- _Pflichtaufgabe A_
Beantworten Sie anhand des Interviewauszugs über die Proteste in den USA:
(i) Wogegen protestierten die Demonstranten, die 1968 den Parteitag der Demokraten in Chicago stürmten?
(ii) Welchem Magazin hat Trump ein umfangreiches Interview gegeben?
(iii) Wie viele illegale Zuwanderer gibt es laut Trumps Behauptung in den USA?
※
Was sagt die Situation über das gesellschaftliche Klima in den USA aus?
Sie wird Joe Biden und die Demokraten bis zum Wahltag verfolgen. Denken Sie zurück: 2020 waren es die Proteste nach dem gewaltsamen Tod von George Floyd und die daraus entstehende Black-Lives-Matter-Bewegung. 1968 waren es die Demonstranten, die aus Protest gegen den Vietnam-Krieg den Parteitag der Demokraten in Chicago gestürmt haben. Die Demokraten könnten auch diesmal gewaltig unter Druck geraten, wenn so massive Proteste bis zur Wahl immer wieder aufflammen. Rein politisch wäre es für Biden klug, jetzt Stärke zu zeigen und zu signalisieren, dass er auf der Seite von „Law and Order“ — Recht und Ordnung — steht und den Demonstranten entschieden entgegenwirkt. „Es gibt das Recht auf Protest, aber nicht das Recht, Chaos zu stiften“, hat er gesagt. Das ist zwar ausgewogen, aber auch politisches Niemandsland. Würde Biden jetzt hart durchgreifen, hätte er die älteren Stammwähler hinter sich.
Was sind seine Optionen?
Donald Trump würde sagen: Schickt das Militär! Das würde Biden nicht tun. Doch jede Universität hat das Recht, auch mit Polizeigewalt den Campus zu räumen.
Trump hat dem „Time“-Magazin ein umfangreiches Interview gegeben…
Nicht sein Lieblingsmedium … er nutzt es aber dennoch, um eine breite Öffentlichkeit, die über seine Wählerschicht hinausgeht, zu erreichen.
In dem Gespräch schließt er den Einsatz des Militärs im Inland gegen Migranten nicht aus, was verfassungsrechtlich ausgeschlossen ist. Er behauptet, es gebe 15 bis 20 Millionen illegale Zuwanderer in den USA, was ein Faktencheck des Magazins postwendend widerlegte. Wie kann sich das Thema Migration im Wahlkampf noch entwickeln?
※
- _Pflichtaufgabe B_
Geben Sie aus den Einträgen alles von der Zeile mit „Task: Sort the table by World rank header“ bis hinunter zur Zeile mit „pos(71,381)“ wortgleich wieder, beide Zeilen eingeschlossen. Die Bilder lassen Sie dabei weg.

- _Liste der Einträge_
※
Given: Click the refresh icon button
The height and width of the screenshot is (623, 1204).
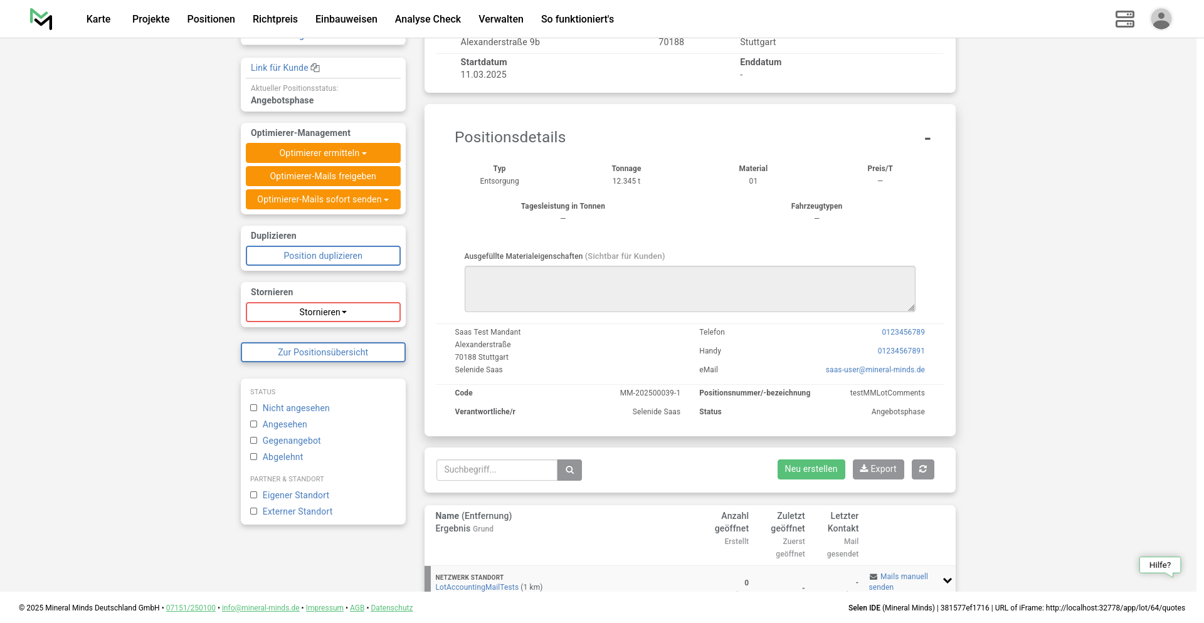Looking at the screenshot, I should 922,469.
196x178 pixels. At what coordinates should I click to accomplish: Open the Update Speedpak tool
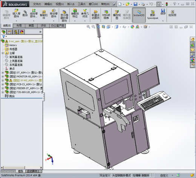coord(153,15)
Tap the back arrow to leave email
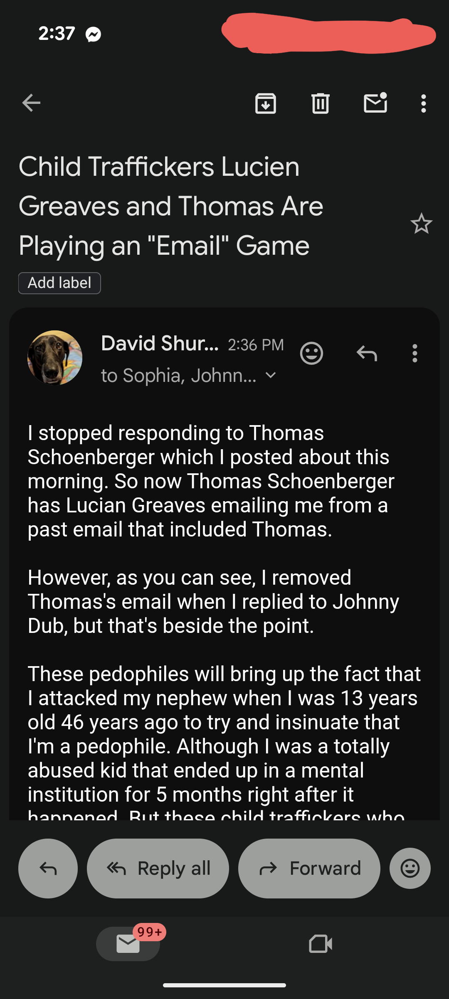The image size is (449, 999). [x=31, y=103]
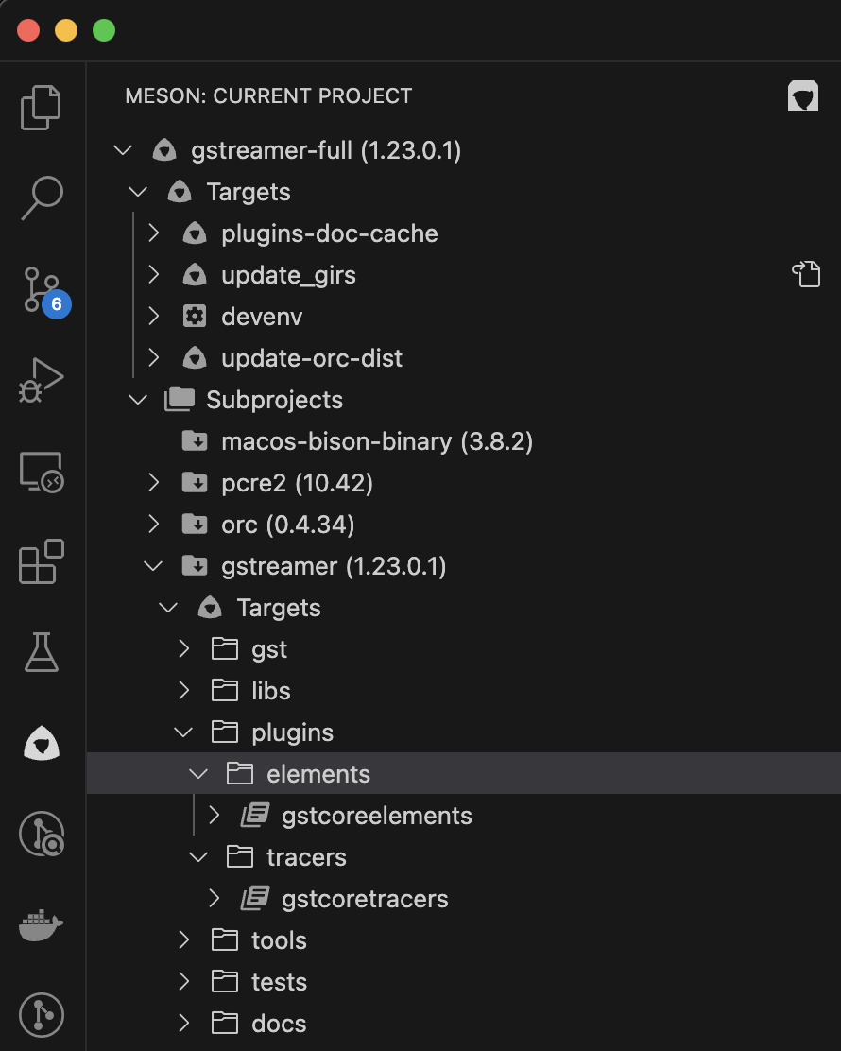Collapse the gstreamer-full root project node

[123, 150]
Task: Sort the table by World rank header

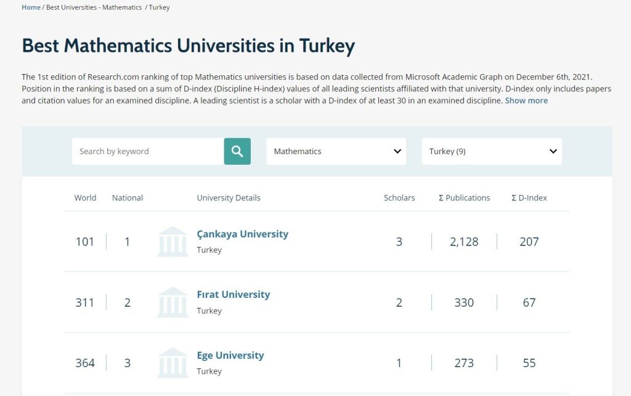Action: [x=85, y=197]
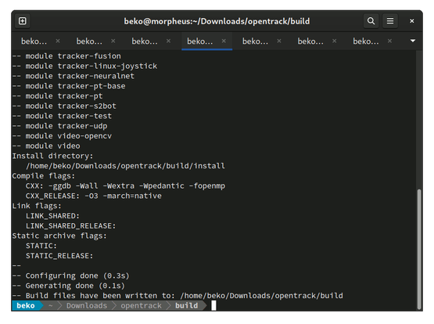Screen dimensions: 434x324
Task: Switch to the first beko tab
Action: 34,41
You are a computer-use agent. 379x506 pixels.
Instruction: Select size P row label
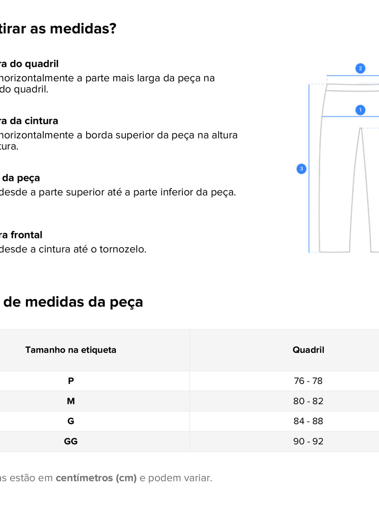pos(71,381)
※
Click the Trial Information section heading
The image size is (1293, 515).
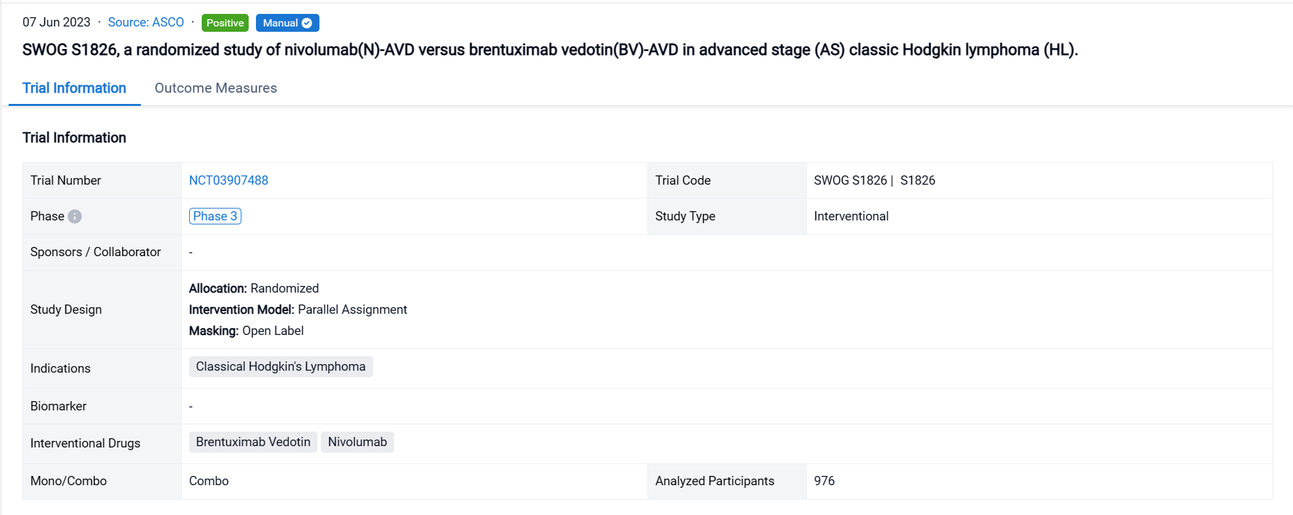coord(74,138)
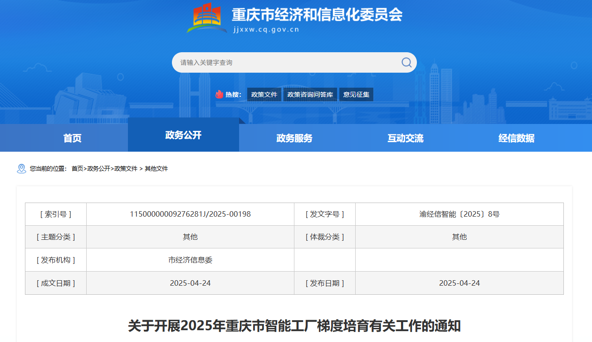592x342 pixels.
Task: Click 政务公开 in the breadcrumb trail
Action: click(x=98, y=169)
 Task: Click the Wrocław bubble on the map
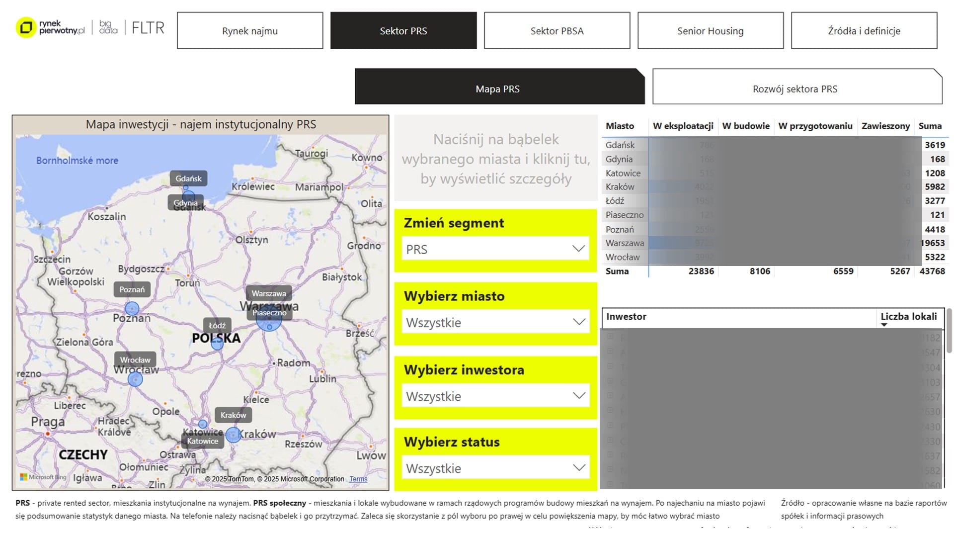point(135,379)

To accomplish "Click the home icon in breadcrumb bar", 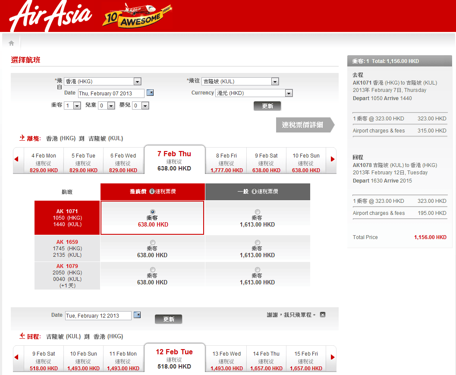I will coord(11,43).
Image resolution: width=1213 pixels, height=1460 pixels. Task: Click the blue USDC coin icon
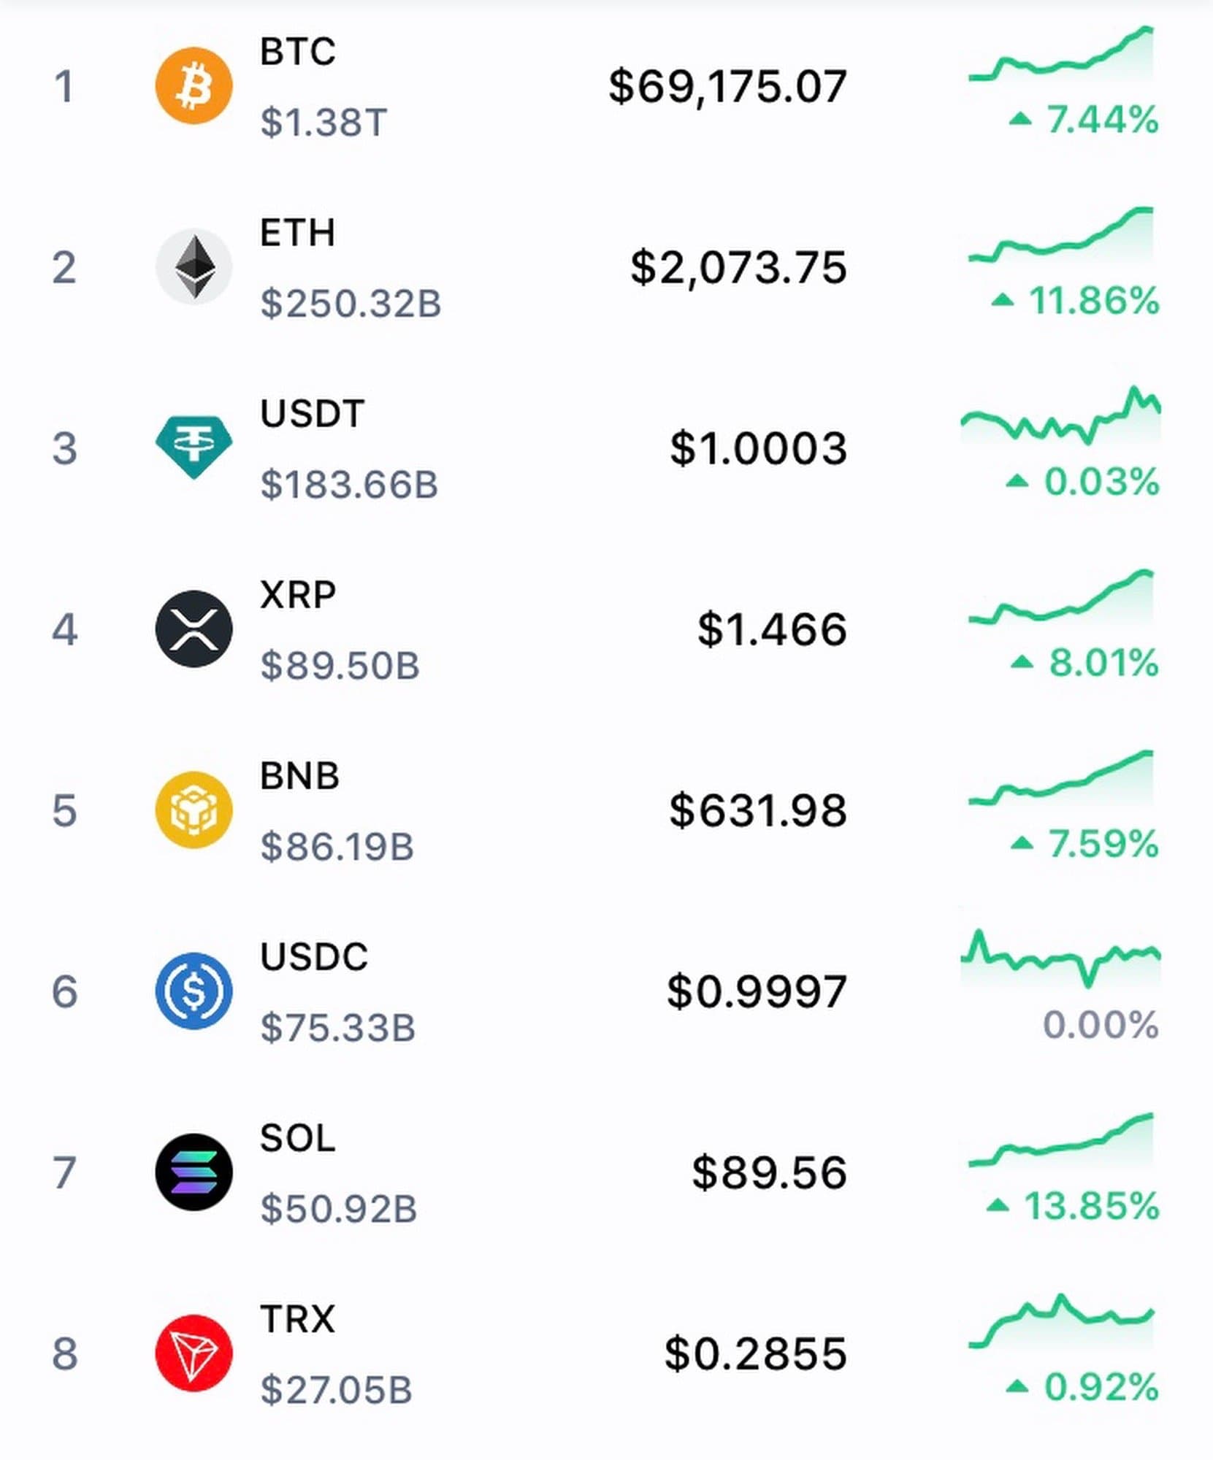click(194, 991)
※
- _Lösung A_
(i) Gegen den Vietnam-Krieg.
(ii) Dem „Time“-Magazin.
(iii) 15 bis 20 Millionen.

- _Lösung B_
Task: Sort the table by World rank header

Action: [x=85, y=197]
Screen dimensions: 434x324
Task: Switch to the first beko tab
Action: 34,41
You are a computer-use agent. 379x506 pixels.
Instruction: Select size P row label
pos(71,381)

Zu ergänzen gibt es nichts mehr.